Au cœur d’un débat juridico-politique à forte intensité, deux figures majeures de la scène gabonaise s’affrontent autour de l’interprétation de l’article 82 alinéa 3 du Code électoral : Me Francis Nkea Nzigue, avocat et agrégé de droit, et Jean Valentin Leyama, économiste et ancien responsable politique. En jeu : la portée juridique de la création d’un parti politique par un élu indépendant en cours de mandat. Est-ce une simple expression de la liberté d’association ? Ou bien un acte d’adhésion, donc prohibé par la loi ?
La thèse de Me Francis Nkea : distinguer création et adhésion

Selon Me Nkea, « créer un parti n’est pas constitutif de transhumance politique ; c’est l’adhésion à un parti existant qui est visée par la loi ». L’ancien Garde des Sceaux soutient que l’article 82 alinéa 3 interdit aux élus indépendants de rallier un parti politique légalement reconnu pendant la durée de leur mandat, mais ne saurait être interprété comme une interdiction de fonder un nouveau parti. Il invoque, pour cela, la liberté d’association garantie par la Constitution, estimant que cette liberté inclut la possibilité, pour tout citoyen – même élu – de créer une organisation politique.
Jean Valentin Leyama réplique : en droit, créer un parti, c’est déjà y adhérer

À cette lecture, Jean Valentin Leyama oppose un argumentaire strictement fondé sur le droit positif.
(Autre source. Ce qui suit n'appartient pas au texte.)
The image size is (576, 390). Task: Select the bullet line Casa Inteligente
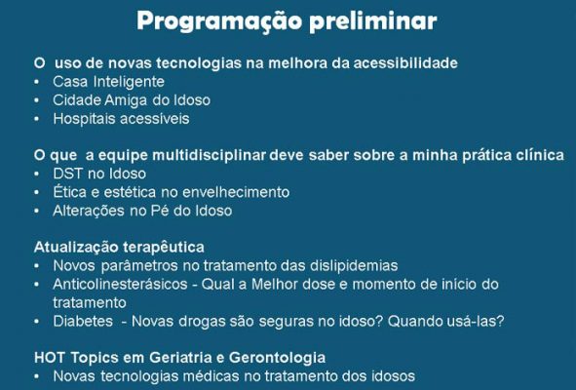pos(108,82)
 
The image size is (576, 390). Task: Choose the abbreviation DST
pos(69,174)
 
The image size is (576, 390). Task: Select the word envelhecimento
pos(230,192)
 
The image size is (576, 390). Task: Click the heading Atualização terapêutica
pos(119,248)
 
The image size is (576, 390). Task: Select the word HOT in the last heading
pos(51,357)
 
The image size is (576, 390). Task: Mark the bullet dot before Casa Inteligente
pos(37,83)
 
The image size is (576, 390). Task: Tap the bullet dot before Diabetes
pos(37,321)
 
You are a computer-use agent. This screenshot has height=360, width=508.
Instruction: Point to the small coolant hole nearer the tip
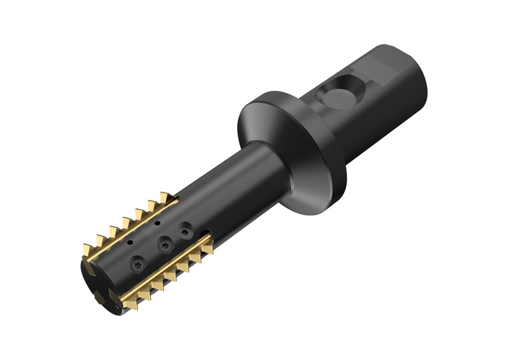coord(130,242)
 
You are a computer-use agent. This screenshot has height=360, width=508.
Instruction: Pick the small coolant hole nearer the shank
coord(157,224)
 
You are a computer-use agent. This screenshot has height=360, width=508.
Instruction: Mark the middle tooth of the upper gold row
coord(127,223)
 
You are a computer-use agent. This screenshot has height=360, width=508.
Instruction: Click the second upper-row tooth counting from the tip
coord(100,240)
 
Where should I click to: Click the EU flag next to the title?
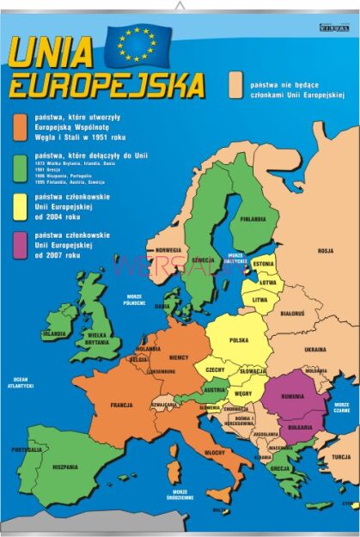click(x=137, y=46)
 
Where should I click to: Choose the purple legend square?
click(x=20, y=243)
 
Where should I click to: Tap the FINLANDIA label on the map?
click(x=253, y=218)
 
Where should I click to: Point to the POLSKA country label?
click(x=238, y=339)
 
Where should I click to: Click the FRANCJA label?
click(x=120, y=404)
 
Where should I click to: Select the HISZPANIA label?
click(x=64, y=467)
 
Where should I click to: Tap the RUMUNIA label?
click(x=293, y=396)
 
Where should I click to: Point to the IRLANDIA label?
click(x=54, y=333)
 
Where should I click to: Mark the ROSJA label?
click(x=325, y=251)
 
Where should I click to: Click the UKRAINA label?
click(x=314, y=350)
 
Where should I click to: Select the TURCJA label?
click(x=341, y=456)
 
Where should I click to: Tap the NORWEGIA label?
click(x=168, y=251)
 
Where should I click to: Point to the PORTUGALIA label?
click(x=27, y=449)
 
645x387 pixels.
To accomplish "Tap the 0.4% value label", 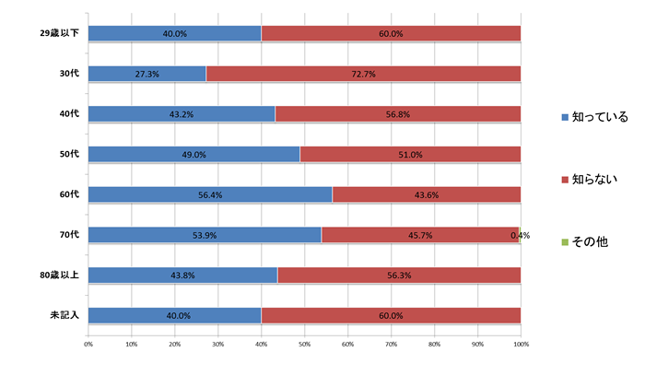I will click(x=520, y=235).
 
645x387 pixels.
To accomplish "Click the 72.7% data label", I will click(x=364, y=74).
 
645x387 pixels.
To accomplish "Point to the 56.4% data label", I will click(x=210, y=194).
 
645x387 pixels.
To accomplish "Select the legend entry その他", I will click(x=590, y=241).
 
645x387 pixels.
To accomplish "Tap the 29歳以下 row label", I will click(x=57, y=34).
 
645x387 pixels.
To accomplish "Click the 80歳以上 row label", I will click(x=59, y=276).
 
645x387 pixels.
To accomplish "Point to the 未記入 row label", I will click(x=64, y=316).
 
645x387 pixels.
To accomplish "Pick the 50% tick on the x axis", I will click(x=304, y=345).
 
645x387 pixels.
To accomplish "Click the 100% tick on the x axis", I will click(x=521, y=345).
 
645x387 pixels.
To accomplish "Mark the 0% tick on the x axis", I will click(x=88, y=345).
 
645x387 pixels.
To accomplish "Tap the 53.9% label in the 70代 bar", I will click(x=205, y=235).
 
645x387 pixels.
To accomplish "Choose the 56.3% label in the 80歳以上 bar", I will click(x=399, y=276).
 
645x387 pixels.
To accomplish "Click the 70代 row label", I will click(x=69, y=235).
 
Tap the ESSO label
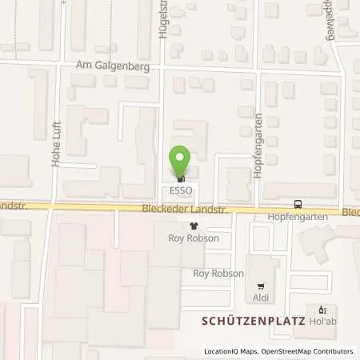tap(181, 190)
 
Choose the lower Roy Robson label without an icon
tap(218, 273)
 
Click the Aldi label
tap(261, 298)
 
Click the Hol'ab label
tap(323, 322)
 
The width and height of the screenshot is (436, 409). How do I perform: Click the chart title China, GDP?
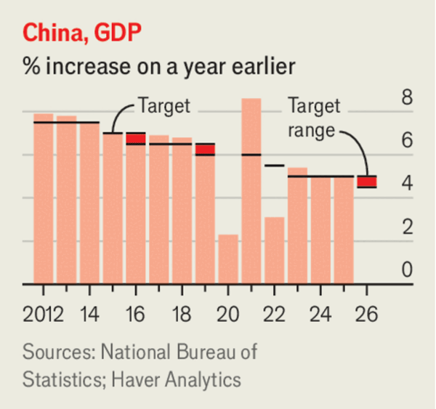(82, 32)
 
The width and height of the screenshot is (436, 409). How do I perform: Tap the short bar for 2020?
(228, 259)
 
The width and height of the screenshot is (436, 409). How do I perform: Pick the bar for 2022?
(274, 251)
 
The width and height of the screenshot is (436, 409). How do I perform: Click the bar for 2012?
(44, 199)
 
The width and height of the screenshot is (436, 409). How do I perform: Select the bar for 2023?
(297, 226)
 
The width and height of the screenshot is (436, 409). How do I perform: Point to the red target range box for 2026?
(366, 182)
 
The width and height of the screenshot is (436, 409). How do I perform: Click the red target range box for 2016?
(135, 138)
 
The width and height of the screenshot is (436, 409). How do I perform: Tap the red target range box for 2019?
(205, 149)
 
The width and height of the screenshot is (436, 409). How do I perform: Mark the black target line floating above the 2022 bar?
(274, 166)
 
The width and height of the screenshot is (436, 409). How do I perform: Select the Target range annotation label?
(314, 118)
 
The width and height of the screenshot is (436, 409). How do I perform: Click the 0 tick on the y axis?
(407, 270)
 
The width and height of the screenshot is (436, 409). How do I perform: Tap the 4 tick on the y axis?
(407, 184)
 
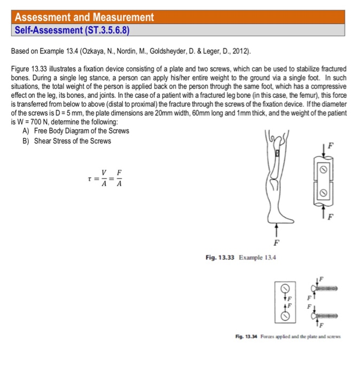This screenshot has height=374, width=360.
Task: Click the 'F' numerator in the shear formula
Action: click(120, 174)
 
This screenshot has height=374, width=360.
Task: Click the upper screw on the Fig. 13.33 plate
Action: click(322, 169)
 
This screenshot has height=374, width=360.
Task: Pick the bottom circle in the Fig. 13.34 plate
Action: click(285, 316)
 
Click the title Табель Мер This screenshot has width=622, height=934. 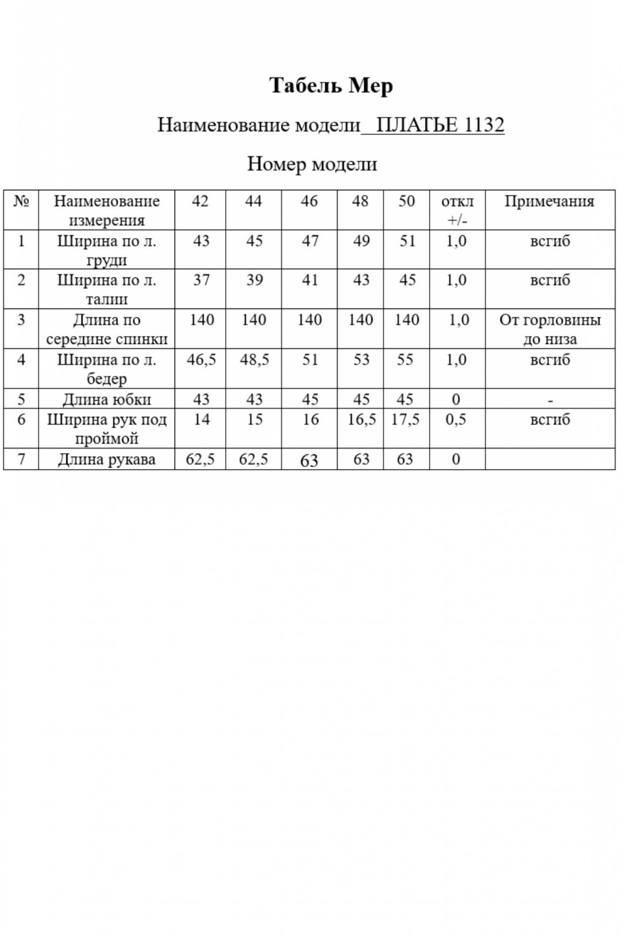pos(331,86)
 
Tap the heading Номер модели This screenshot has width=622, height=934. pos(312,164)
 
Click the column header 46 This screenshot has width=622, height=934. pos(309,201)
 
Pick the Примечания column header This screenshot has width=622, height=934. pos(549,201)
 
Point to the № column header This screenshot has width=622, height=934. pos(21,201)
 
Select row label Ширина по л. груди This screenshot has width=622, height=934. pos(106,250)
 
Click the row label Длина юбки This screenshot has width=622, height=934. pos(106,400)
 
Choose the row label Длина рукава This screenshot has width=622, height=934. pos(106,460)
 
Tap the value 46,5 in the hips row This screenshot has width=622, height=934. pos(201,360)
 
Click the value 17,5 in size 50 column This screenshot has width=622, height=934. pos(405,420)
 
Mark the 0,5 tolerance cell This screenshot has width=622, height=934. pos(456,420)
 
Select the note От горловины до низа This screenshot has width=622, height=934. pos(550,329)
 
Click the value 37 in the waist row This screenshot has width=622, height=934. pos(201,280)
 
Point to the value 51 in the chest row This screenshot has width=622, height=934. pos(407,241)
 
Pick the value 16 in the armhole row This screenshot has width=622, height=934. pos(310,420)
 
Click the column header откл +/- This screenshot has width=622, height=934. pos(457,210)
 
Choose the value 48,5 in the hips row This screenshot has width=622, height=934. pos(254,360)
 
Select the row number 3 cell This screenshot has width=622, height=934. pos(21,320)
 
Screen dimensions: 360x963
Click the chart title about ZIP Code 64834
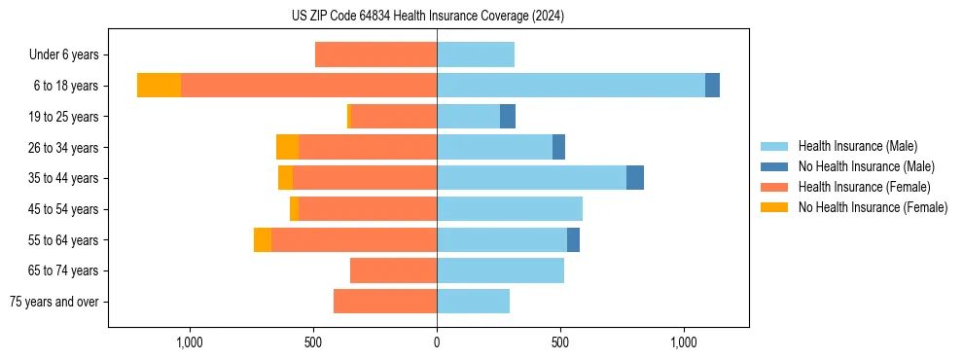click(428, 16)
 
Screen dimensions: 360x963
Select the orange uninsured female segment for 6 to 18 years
click(159, 86)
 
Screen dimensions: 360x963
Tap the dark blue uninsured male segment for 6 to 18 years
click(712, 86)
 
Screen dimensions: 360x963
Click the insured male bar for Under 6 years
click(476, 54)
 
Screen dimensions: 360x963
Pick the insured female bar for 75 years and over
click(385, 302)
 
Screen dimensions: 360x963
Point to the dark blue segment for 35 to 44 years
click(635, 178)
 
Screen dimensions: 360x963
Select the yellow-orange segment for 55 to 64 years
click(263, 239)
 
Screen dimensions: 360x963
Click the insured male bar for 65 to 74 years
click(500, 270)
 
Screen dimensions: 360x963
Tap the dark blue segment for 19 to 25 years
click(508, 117)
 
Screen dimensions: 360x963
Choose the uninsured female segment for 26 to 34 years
click(287, 147)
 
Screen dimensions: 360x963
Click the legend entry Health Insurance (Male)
click(857, 146)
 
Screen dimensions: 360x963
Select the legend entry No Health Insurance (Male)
click(866, 166)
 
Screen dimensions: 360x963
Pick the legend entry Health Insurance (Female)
click(864, 187)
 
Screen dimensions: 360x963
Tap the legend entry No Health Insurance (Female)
click(873, 207)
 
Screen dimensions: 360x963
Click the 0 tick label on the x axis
click(437, 342)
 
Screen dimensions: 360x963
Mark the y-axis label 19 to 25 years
click(63, 117)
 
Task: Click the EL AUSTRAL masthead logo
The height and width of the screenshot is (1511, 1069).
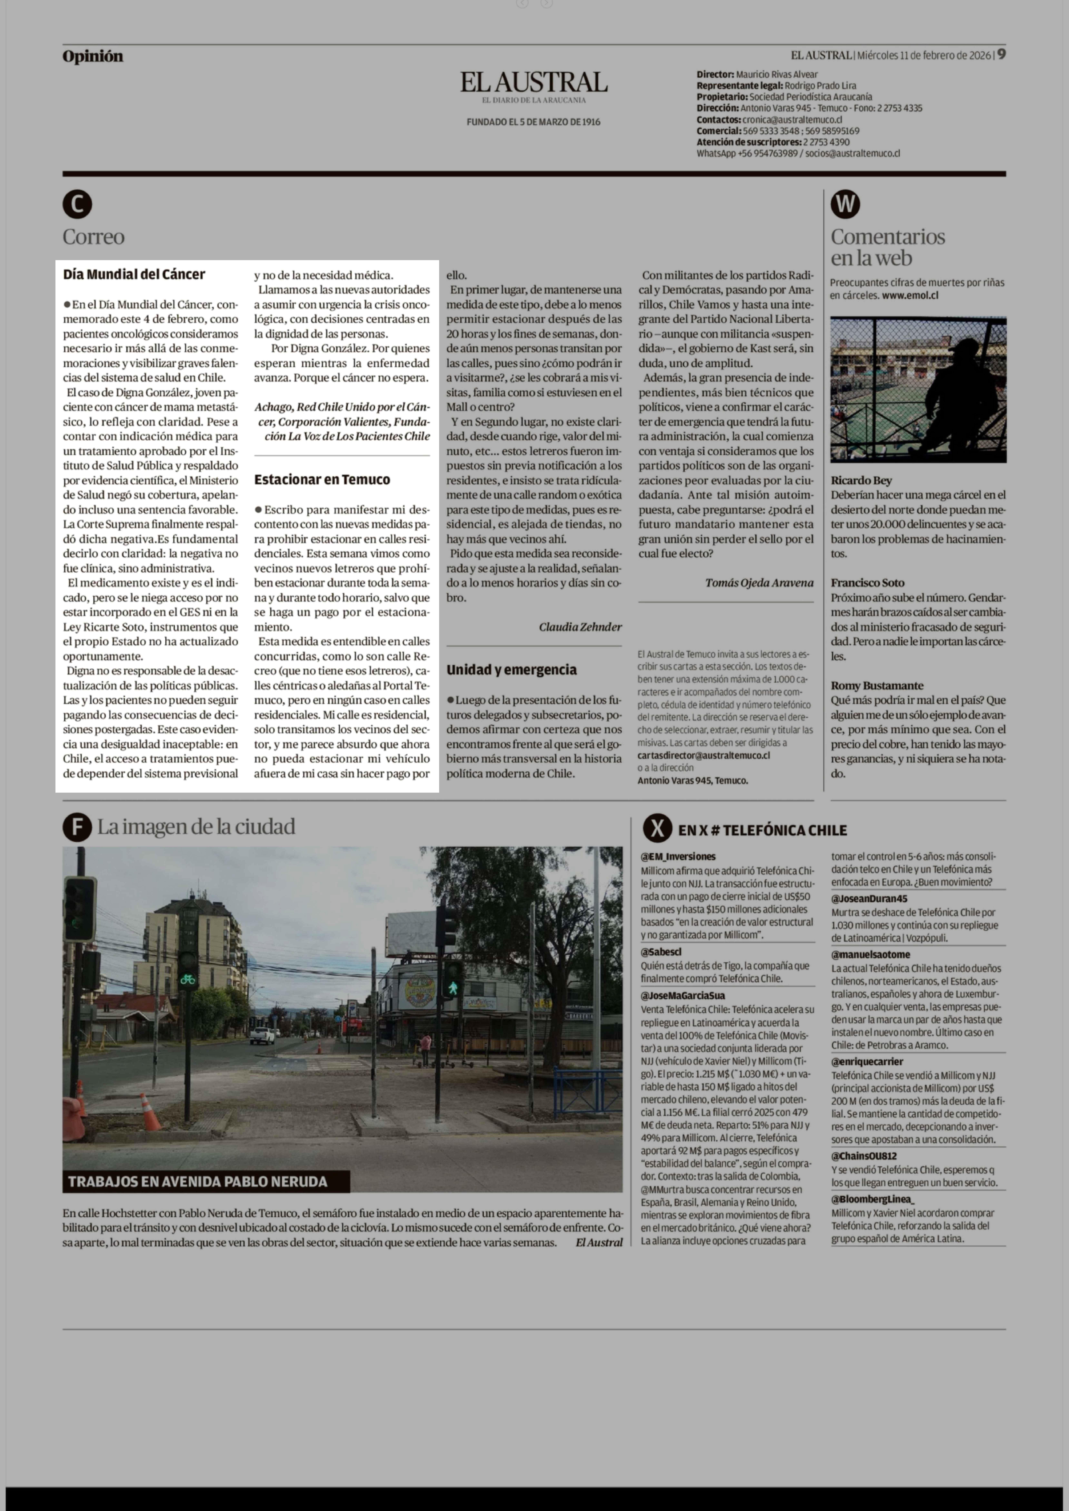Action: click(x=533, y=83)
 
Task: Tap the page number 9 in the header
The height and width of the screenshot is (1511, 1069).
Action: click(x=1000, y=55)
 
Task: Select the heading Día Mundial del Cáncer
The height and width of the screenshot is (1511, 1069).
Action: click(x=134, y=274)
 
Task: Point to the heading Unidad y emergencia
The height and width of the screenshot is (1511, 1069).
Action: click(x=512, y=670)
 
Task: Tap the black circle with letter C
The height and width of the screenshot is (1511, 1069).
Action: click(x=77, y=205)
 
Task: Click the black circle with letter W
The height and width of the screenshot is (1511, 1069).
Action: click(x=845, y=205)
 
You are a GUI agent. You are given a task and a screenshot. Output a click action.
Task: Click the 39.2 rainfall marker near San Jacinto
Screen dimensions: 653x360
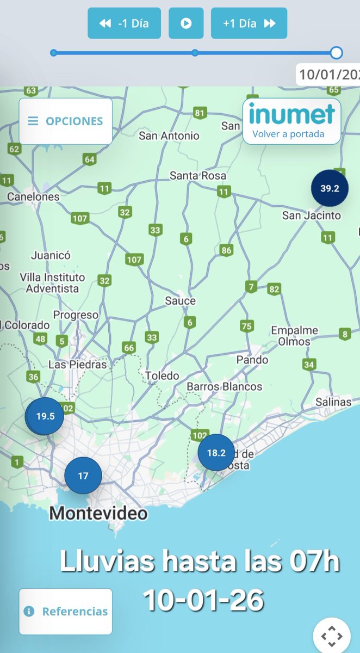330,188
Dans un commentaire incisif publié sur la page Facebook de Gabon Media Time, l’ancien secrétaire exécutif du parti RÉAGIR démonte le raisonnement de Me Nkea en s’appuyant sur les dispositions combinées de l’article 82 alinéa 3 du Code électoral et de la loi n°24/96 du 6 juin 1996 relative aux partis politiques, modifiée par la loi n°016/2011 du 14 février 2012.
Selon lui, la procédure de création d’un parti est juridiquement encadrée et requiert des pièces justificatives qui ne peuvent être produites que par des membres adhérents : procès-verbal constitutif, pièces d’identité, casier judiciaire… « On ne peut pas créer un parti sans en être membre. C’est une contradiction en soi », assène-t-il. D’où cette conclusion tranchée : la création implique nécessairement l’adhésion, ce qui expose un élu indépendant à la sanction prévue par la loi – en l’occurrence, l’annulation de son élection.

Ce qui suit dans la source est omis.